BEGIN SOURCE MATERIAL
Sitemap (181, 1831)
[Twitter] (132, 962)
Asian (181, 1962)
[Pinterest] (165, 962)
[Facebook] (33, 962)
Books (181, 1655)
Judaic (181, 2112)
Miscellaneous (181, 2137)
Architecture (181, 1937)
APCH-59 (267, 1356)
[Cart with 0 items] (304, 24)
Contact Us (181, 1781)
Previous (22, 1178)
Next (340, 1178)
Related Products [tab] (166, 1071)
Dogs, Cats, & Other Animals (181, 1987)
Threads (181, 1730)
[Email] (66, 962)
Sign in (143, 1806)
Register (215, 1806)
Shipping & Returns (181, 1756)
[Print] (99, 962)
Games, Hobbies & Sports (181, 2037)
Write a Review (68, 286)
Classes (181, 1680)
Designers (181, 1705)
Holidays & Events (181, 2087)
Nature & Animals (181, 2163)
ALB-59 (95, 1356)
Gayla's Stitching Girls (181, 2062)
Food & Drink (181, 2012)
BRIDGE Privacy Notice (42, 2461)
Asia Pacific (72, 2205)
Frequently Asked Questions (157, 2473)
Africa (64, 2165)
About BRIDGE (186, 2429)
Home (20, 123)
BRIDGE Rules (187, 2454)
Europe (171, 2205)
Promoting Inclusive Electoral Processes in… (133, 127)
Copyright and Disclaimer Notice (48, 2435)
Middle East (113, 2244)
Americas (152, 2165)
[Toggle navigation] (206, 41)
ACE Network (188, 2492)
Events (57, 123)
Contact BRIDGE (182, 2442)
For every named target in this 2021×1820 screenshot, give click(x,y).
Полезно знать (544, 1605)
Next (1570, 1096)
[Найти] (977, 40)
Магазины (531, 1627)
END SOURCE MATERIAL
BEGIN SOURCE MATERIAL
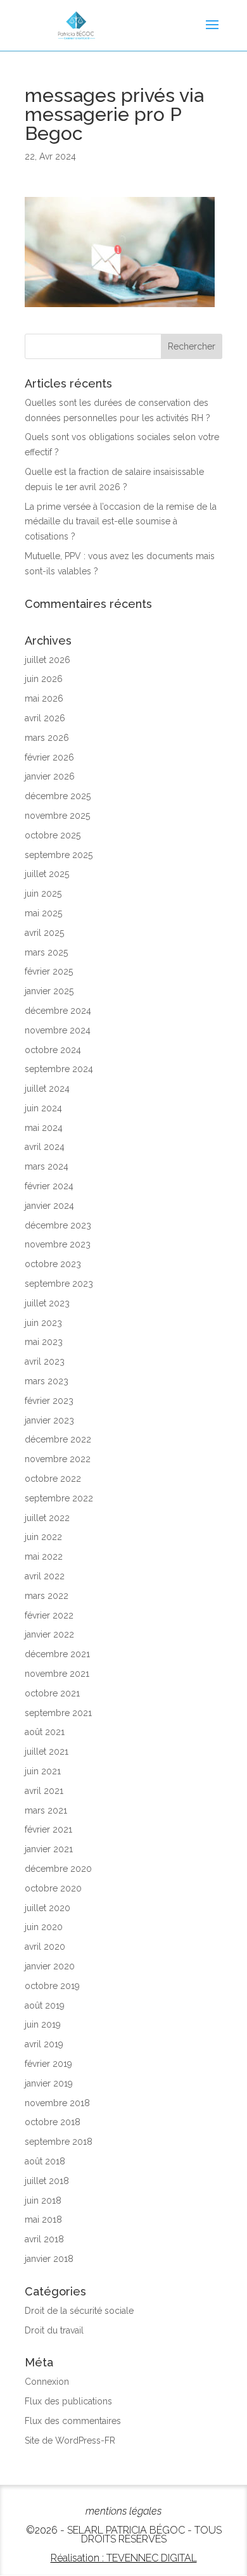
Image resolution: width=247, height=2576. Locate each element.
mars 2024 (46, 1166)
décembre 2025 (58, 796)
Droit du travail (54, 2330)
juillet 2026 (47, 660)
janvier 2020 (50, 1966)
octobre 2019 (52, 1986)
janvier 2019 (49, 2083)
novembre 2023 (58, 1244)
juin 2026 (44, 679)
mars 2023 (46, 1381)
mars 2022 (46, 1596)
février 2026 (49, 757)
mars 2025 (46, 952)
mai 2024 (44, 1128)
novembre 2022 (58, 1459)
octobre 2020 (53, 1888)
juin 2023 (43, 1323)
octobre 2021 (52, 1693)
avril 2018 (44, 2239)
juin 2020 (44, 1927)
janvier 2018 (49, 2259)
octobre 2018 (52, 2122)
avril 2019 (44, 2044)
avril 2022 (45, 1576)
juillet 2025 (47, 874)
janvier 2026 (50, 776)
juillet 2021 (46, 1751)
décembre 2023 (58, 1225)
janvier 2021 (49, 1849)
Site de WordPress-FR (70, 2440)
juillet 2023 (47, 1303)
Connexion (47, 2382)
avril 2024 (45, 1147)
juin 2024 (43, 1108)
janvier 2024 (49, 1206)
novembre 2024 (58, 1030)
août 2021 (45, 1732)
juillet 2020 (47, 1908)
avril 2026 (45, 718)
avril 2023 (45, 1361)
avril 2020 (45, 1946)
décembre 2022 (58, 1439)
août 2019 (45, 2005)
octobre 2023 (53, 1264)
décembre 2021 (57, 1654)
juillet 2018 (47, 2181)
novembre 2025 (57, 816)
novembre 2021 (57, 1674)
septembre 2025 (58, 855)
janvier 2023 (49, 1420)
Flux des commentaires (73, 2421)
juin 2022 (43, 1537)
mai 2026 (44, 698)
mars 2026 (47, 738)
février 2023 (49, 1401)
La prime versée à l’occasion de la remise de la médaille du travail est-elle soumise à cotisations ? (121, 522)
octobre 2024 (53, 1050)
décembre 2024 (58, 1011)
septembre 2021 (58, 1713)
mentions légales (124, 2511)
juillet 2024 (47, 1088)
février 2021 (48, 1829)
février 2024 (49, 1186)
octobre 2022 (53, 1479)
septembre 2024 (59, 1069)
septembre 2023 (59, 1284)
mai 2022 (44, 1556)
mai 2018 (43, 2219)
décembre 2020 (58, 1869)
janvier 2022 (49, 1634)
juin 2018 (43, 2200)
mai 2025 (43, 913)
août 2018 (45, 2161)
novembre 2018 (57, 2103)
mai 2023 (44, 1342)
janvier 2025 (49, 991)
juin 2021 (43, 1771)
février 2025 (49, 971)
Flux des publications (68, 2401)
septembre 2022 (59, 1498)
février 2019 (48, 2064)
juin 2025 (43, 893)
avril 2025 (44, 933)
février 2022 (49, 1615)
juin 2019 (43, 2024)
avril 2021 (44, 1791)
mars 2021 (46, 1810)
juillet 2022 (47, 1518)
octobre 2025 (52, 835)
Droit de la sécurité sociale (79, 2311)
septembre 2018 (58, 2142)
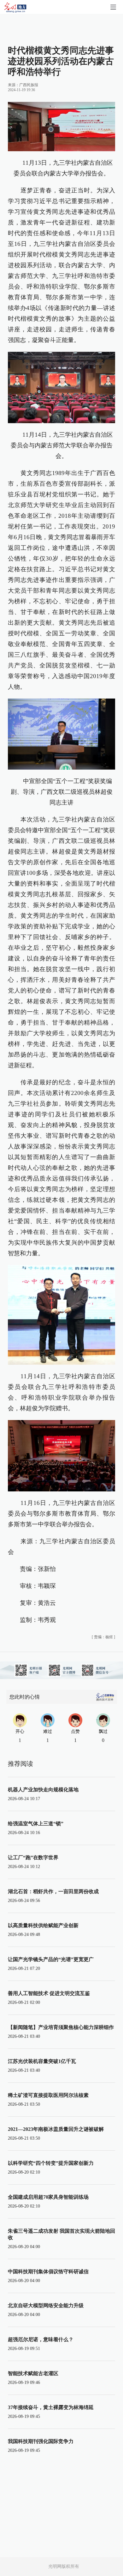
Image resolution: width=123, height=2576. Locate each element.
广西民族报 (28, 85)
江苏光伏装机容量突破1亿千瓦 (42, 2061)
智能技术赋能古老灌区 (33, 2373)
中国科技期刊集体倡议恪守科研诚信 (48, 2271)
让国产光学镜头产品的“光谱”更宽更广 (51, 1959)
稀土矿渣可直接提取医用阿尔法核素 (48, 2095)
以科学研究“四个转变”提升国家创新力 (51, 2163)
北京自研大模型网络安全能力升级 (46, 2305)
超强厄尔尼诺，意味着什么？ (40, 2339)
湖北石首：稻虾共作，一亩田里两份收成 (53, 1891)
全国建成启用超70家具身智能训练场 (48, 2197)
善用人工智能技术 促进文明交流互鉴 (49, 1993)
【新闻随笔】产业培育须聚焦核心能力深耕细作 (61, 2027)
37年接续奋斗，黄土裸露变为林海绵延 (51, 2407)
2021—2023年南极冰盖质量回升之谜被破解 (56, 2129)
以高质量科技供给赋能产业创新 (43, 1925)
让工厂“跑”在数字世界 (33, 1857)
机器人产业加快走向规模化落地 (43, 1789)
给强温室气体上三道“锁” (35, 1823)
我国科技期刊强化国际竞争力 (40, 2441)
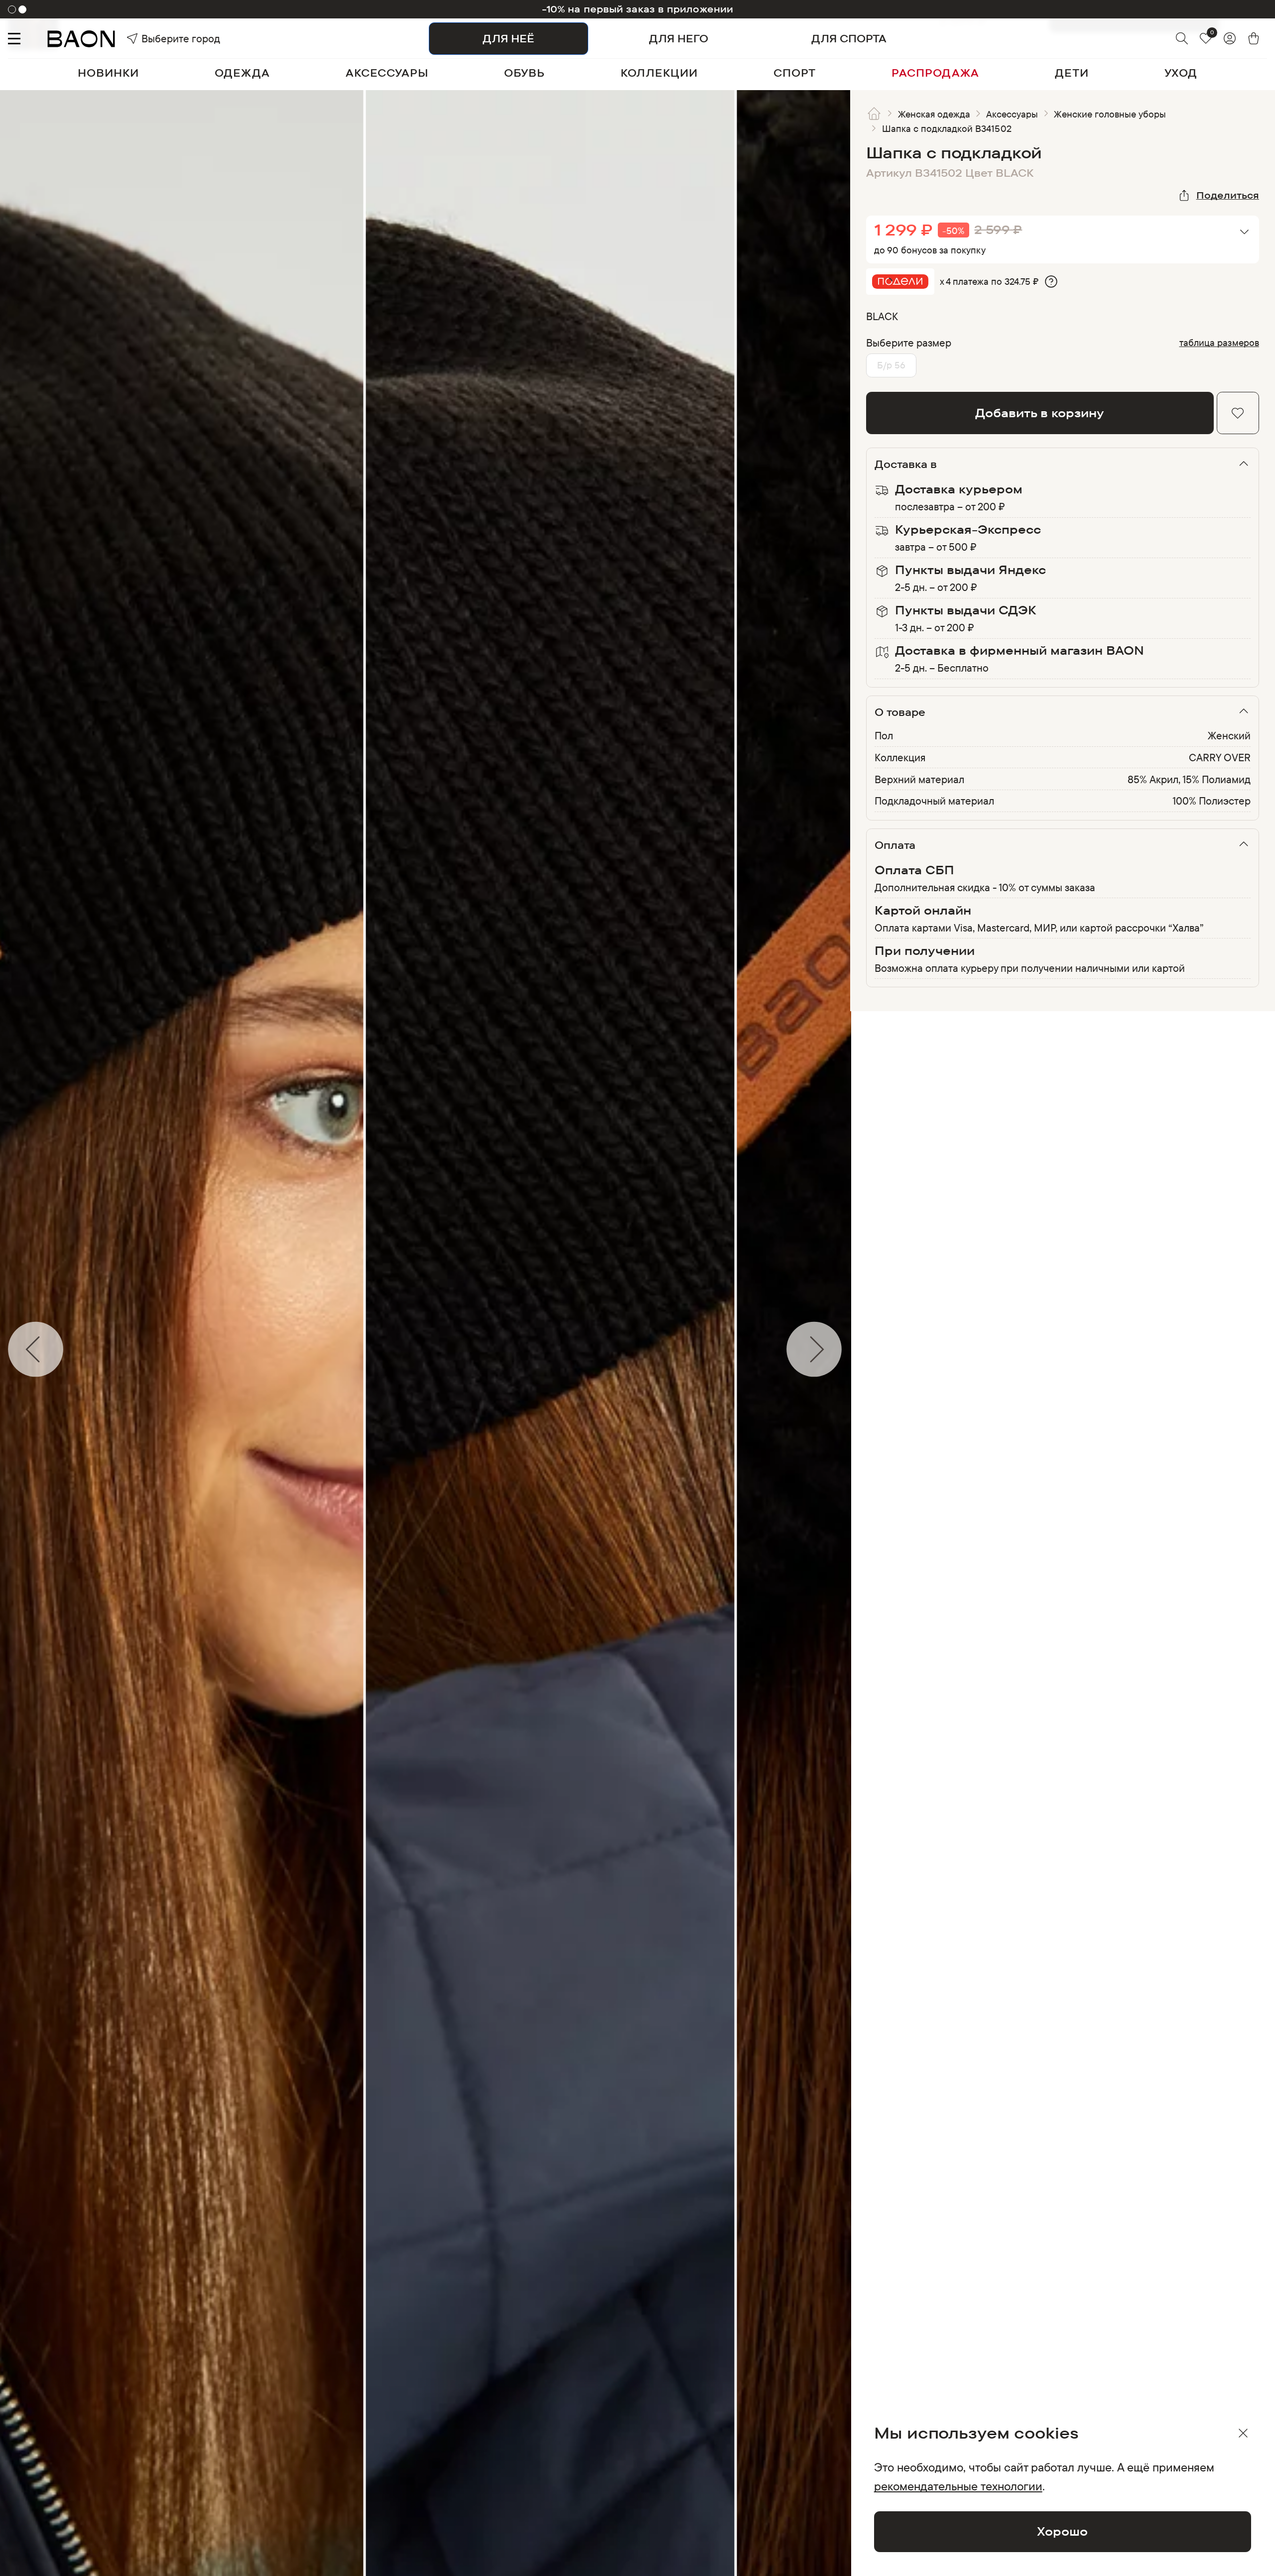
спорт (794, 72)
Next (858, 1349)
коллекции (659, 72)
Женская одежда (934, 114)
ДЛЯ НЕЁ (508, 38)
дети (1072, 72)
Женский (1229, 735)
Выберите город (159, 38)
END SOURCE MATERIAL
BEGIN SOURCE MATERIAL
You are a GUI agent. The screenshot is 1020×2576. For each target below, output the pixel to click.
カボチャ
END SOURCE MATERIAL
TRY IT: Nothing should appear in the answer except the lines above from the line with "Женская одежда (934, 114)" through the line with "Выберите город (159, 38)", both included, written out exactly.

YOUR RESPONSE:
Женская одежда (934, 114)
ДЛЯ НЕЁ (508, 38)
дети (1072, 72)
Женский (1229, 735)
Выберите город (159, 38)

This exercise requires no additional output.